What Marketing Organizations Can Learn from Advancement
When helping an institution answer critical questions about marketing structure and staffing as part of an organizational assessment, I often think back to my time as a unit-level chief development officer early in my career. Please join me for a brief trip down memory lane to explain.
I recall that formative experience well, because it was my first time being a part of a comprehensive campaign and I didn’t know what I didn’t know. My position was jointly funded, half by the unit and half centrally through the university’s foundation. I was embedded in the unit and dual-reported to the dean and a senior administrator at the foundation, who served as a de facto consultant for us.
All of the chief development officers met monthly. Once the campaign was in full swing, the centerpiece of those meetings was reviewing and discussing progress on our unit-level fundraising goals, which all contributed toward the larger university campaign goal. I won’t forget the occasional sweaty palms from those meetings, but I appreciated—perhaps more so in retrospect—the sense of community with my fundraising counterparts, learning together and from one another’s experiences. Some fellow fundraisers have remained strong colleagues throughout various professional moves for each of us over the years.
Among the reasons for the dual-reporting, dual-funding structure was to ensure that our work didn’t stray from the cultivation, solicitation, and stewardship of donors. Schools and units were thinly staffed in external affairs. Many of our positions were new, including mine; we were each working to build a development program and infrastructure for major gifts fundraising. Understandably, the foundation didn’t want our roles to evolve into special event planning or “other duties as assigned” by the dean.
This more centralized model for development remains common in higher ed, but it’s far less prevalent for marketing. Why?
The difference comes down to goals.
Whether you were the development director at the school of engineering or the library or—in my case—a branch campus, my counterparts and I were all trying to do the same thing: generate private support from individuals, foundations and corporations to advance the university and our particular unit. While our cases for support differed across units, the measure of success (in gifts and pledges) was the same.
Now compare that to marketing departments. Across an institution, marketing goals can vary significantly, depending on the unit. Academic schools and colleges are focused on everything from graduate enrollment to academic program rankings, while athletics and performing arts marketers are fixated on attendance and experience metrics. Still other units—from student affairs to the library—are trying to reach and move internal audiences to action.
A myriad of marketing objectives from unit to unit can result in a hodgepodge of marketing strategies and tactics and thus missed opportunities for needed efficiencies and overall effectiveness spanning the institution.
What I valued about our development community “back in the day” went beyond just the shared goals. It was the shared understanding of our work and the shared culture of how we worked. For instance, no matter the unit, every development officer understood what effective stewardship meant and looked like. Can the same be said of every marketer at your institution regarding an integrated constituent journey?

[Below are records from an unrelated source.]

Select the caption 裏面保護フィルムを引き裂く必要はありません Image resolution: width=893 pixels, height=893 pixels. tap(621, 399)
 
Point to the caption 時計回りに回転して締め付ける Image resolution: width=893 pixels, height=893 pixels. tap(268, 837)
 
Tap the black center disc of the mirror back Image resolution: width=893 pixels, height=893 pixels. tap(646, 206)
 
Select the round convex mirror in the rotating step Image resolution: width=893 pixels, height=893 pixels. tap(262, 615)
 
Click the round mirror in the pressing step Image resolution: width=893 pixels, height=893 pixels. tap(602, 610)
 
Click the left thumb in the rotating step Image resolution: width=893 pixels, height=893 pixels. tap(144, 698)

I also found the clear delineation of responsibilities to be helpful. That is, major gift fundraising was priority one for unit-level chief development officers. Centrally, the foundation handled scalable work (such as direct marketing for annual giving) and provided specialists as needed. Every school and unit, for example, did not need a gift planning attorney, but that resource and expertise were available to us as needed. Has your college or university established the core marketing capabilities that should exist at the institution level and at the unit level?

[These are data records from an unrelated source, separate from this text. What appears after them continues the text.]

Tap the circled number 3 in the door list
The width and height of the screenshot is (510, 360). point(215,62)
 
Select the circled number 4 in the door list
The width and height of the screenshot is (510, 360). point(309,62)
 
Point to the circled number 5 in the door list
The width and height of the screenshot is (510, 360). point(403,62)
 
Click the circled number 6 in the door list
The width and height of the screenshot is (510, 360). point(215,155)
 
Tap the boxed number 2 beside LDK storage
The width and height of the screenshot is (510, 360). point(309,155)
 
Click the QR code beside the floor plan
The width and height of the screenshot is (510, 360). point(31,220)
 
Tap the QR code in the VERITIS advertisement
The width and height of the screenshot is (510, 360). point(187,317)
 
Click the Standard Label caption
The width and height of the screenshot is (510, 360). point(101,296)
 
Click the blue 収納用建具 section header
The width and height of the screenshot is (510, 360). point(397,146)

Whether marketing has a reporting line from the units to the center or not (and we would advocate for more institutions to explore versions of hybrid structures seen in advancement), it is incumbent on the CMO or VP to move the institution in a direction of shared goals for marketing. Your institution’s strategic plan should be the first place to look. (We’ll have much more to say about higher ed strategic plans in the months ahead with forthcoming RHB research analyzing thousands of pages of college and university strategic plans.) We’ve even seen examples of plans with specific goals related to marketing and communication. One strategic plan goal from a land-grant university was to enhance communications about its strength in research, innovation and entrepreneurship and the impact of those activities on local, state, national and international communities. The work of all—or certainly most—marketing departments at that university can ladder up to this common goal and guiding light.
It’s not about “centralization” per se, but wouldn’t institutions benefit if the totality of their marketing took a more integrated, cohesive, coordinated approach? This future state is the exciting, challenging work of a higher ed CMO, providing important leadership to evolve an institution from a collection of disparate marketing activities to a unified marketing organization.
The ingredients are the same as the ones I experienced in my early-career advancement work: shared goals, a shared culture and a shared understanding of your work.